Vacation’s over. I have racoon eyes from sunglasses, my shoulders are a bit sore from kayaking, and I am covered head to toe in “no-see-um” bites. It was great to spend extended time with family in Virginia. By all measures it was a success, despite the heat and humidity. I can’t wait to do it again next year.
Now it is time to get ready to welcome our new faculty, staff, and students to campus. Student orientations appear well underway based on the number of groups and amount of signage I observed during the latter half of June.
In CAHNRS, we are planning for a mid-August new faculty orientation and some training opportunities throughout the fall for early career faculty. The college Promotion and Tenure Committee has begun its work and formally kicks off in mid-August to plan for review of a couple dozen advancement packages this fall.
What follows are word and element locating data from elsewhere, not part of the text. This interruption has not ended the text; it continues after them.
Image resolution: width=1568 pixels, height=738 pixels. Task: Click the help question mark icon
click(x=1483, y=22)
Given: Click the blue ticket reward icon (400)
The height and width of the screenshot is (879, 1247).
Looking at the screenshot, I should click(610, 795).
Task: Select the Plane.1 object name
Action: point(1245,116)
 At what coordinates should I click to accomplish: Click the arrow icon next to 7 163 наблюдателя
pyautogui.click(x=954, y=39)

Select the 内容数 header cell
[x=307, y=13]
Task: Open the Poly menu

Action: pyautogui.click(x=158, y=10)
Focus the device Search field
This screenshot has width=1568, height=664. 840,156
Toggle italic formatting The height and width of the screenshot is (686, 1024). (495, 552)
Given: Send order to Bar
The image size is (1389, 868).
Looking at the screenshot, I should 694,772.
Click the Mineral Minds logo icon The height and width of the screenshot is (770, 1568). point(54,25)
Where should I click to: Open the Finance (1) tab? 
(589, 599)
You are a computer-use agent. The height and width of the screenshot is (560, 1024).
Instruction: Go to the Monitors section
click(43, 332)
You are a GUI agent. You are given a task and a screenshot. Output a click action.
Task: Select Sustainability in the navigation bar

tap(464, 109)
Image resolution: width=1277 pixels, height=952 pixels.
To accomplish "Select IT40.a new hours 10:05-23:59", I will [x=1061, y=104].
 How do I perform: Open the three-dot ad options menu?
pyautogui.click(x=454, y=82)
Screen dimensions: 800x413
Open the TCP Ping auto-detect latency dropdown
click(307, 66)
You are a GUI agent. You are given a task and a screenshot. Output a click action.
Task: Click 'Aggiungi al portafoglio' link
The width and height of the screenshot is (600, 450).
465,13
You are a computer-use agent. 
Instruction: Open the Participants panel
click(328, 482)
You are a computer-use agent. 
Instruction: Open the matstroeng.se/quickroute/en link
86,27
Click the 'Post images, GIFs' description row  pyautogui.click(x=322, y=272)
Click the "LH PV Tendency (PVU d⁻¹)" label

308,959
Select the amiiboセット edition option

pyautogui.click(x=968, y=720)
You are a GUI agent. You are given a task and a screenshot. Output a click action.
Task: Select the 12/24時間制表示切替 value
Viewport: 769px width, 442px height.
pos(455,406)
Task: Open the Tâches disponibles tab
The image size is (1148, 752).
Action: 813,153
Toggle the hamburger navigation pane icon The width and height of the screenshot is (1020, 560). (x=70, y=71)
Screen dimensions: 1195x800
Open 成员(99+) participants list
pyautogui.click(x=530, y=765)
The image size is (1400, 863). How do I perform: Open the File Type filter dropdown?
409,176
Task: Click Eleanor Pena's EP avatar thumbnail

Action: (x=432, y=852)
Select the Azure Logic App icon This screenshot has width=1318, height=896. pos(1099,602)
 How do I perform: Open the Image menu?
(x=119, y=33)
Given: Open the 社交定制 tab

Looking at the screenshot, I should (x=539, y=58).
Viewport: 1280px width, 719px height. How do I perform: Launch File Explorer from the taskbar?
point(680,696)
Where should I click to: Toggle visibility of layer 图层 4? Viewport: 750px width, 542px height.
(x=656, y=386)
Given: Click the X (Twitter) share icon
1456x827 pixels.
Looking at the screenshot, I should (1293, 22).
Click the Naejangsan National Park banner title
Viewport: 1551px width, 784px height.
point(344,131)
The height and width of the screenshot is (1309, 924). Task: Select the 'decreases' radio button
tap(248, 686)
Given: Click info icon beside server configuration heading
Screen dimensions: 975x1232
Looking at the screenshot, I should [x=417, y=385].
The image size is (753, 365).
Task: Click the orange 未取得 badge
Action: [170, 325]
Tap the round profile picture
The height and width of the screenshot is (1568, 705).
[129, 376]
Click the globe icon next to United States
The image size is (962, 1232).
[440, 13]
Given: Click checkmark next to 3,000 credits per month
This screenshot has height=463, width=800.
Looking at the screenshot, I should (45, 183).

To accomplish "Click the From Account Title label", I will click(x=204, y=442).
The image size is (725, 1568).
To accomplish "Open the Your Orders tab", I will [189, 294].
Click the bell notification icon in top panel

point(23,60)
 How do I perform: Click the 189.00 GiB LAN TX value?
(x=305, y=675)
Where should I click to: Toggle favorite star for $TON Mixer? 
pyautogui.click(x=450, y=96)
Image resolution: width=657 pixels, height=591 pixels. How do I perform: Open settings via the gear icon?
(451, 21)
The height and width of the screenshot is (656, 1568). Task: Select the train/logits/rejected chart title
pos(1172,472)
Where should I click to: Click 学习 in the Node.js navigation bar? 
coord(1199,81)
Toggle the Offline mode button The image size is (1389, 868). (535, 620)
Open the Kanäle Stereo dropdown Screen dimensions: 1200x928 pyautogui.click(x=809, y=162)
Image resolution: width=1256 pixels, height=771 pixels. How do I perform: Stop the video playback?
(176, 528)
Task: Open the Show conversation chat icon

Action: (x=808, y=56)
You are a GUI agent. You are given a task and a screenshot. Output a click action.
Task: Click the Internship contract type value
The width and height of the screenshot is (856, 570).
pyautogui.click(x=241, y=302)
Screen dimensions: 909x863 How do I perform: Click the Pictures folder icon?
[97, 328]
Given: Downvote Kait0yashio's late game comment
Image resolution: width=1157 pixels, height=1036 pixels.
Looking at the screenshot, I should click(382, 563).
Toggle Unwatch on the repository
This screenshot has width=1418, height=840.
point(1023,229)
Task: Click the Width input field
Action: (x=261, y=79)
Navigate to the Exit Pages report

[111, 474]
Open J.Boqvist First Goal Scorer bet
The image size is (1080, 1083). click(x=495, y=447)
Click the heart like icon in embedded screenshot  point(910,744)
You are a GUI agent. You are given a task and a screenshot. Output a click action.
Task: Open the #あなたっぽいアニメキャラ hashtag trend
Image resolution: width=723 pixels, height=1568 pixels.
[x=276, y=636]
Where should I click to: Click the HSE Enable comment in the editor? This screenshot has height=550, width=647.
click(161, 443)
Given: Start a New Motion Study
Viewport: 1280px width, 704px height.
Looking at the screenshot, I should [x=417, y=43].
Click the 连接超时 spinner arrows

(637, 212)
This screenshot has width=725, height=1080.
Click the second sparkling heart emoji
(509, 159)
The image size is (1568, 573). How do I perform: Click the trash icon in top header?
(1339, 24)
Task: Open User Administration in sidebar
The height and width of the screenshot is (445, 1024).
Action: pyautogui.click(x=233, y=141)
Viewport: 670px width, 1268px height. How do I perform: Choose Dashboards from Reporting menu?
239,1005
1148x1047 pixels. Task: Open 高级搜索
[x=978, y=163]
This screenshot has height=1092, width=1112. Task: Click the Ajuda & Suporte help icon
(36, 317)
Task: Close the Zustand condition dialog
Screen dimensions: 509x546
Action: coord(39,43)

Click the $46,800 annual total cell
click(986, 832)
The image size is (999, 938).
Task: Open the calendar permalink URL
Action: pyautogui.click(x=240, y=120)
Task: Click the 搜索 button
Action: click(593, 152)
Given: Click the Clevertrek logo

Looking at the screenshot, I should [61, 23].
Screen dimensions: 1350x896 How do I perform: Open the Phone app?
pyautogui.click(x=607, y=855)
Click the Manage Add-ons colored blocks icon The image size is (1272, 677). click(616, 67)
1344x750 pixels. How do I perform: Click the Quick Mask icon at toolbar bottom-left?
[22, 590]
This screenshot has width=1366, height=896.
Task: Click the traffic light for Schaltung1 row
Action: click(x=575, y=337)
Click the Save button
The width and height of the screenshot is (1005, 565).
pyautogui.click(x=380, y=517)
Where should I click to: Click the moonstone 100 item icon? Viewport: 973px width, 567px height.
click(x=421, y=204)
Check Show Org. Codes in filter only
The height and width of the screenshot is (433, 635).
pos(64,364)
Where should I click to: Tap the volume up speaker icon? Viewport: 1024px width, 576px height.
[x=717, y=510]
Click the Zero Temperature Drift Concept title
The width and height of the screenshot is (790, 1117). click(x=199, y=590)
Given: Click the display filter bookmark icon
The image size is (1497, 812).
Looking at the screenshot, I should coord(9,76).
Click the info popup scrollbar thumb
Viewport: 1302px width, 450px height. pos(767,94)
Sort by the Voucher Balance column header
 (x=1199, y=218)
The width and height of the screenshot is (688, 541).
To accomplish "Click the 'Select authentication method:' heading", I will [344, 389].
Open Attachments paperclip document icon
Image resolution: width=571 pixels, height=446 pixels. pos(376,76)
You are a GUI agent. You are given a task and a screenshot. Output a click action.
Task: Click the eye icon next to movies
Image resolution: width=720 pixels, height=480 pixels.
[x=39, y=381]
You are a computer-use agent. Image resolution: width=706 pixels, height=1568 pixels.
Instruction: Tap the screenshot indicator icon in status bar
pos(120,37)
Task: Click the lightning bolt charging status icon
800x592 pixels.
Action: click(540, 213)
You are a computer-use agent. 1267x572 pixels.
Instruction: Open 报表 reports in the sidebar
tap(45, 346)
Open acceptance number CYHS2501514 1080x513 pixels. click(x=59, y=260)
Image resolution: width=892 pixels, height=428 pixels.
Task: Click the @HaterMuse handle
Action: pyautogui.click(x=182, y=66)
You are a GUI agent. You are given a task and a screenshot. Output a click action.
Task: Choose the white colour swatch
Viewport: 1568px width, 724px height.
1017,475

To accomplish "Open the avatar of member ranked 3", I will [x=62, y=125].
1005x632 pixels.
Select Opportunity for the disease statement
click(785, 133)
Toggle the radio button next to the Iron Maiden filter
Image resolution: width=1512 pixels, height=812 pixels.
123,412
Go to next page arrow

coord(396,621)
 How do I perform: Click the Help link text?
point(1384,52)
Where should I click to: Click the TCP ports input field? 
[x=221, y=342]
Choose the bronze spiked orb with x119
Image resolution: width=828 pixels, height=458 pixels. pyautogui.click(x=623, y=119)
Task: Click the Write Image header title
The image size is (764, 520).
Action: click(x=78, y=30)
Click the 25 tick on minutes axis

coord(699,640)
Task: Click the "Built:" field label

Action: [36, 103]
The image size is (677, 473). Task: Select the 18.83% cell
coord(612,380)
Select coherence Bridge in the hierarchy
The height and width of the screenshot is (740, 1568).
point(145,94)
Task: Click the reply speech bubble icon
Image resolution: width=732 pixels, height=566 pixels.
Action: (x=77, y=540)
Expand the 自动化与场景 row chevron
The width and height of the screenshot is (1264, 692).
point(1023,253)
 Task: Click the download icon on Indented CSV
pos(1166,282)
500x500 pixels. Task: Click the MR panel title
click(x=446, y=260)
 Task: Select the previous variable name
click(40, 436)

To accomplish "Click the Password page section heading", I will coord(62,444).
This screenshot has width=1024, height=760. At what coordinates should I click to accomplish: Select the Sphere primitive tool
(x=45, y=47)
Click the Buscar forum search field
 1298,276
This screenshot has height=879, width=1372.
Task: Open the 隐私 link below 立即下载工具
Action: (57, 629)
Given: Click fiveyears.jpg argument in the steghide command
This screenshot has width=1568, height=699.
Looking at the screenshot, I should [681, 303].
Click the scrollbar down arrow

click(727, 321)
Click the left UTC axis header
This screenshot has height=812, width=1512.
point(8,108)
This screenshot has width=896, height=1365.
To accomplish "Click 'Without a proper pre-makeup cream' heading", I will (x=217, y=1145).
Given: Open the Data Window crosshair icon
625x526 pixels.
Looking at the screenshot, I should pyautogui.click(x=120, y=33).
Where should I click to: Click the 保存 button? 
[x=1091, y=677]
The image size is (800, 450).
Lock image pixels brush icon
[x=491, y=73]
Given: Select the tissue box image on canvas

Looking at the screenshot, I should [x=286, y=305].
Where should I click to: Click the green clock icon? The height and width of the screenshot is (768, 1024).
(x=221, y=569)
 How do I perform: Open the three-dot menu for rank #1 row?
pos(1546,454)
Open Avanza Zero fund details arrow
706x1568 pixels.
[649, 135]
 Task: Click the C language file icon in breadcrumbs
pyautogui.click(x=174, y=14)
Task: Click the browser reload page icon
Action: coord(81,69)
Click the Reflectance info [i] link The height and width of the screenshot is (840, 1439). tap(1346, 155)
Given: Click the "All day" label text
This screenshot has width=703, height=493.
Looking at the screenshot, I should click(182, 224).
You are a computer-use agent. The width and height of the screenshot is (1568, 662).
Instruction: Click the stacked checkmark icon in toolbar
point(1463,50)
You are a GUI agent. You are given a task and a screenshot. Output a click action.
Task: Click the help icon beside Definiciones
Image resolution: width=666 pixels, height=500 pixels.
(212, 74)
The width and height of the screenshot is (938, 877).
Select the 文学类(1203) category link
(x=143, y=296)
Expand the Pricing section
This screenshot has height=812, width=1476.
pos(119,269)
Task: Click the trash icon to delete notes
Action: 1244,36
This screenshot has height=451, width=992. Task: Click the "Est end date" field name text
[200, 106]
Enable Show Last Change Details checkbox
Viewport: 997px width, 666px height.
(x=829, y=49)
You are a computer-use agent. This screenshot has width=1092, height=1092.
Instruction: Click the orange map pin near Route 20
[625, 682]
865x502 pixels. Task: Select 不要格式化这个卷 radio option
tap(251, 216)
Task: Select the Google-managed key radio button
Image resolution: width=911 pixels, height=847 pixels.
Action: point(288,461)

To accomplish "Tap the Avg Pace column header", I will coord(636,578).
I need to spend some time this weekend working on a guidance document to help faculty understand advancement expectations across missions and career spans.
Before heading back to Pullman this week, I am spending a couple of days in Washington, D.C., with many of our commodity group partners. The intent is to thank our elected federal partners for their efforts to finalize a Farm Bill, work to secure infrastructure funding, and leadership in fund allocation to construct the new USDA Agricultural Research Service (ARS) building that will sit where Johnson Hall once stood. Early August will be busy with an official groundbreaking for the new USDA ARS building. It is going to be a bit hectic getting everything in place. Many thanks to the ARS and WSU team that is working on the logistics.
I am in Pullman for a couple of weeks before travel resumes. This will give me a chance to catch up with team members and enjoy parts of town before student traffic returns. Technically, it is my first summer in Pullman. I don’t feel like I have spent much time here, yet. I wouldn’t complain if temperatures stayed below 82 F, though fortunately the humidity is nothing like coastal Virginia.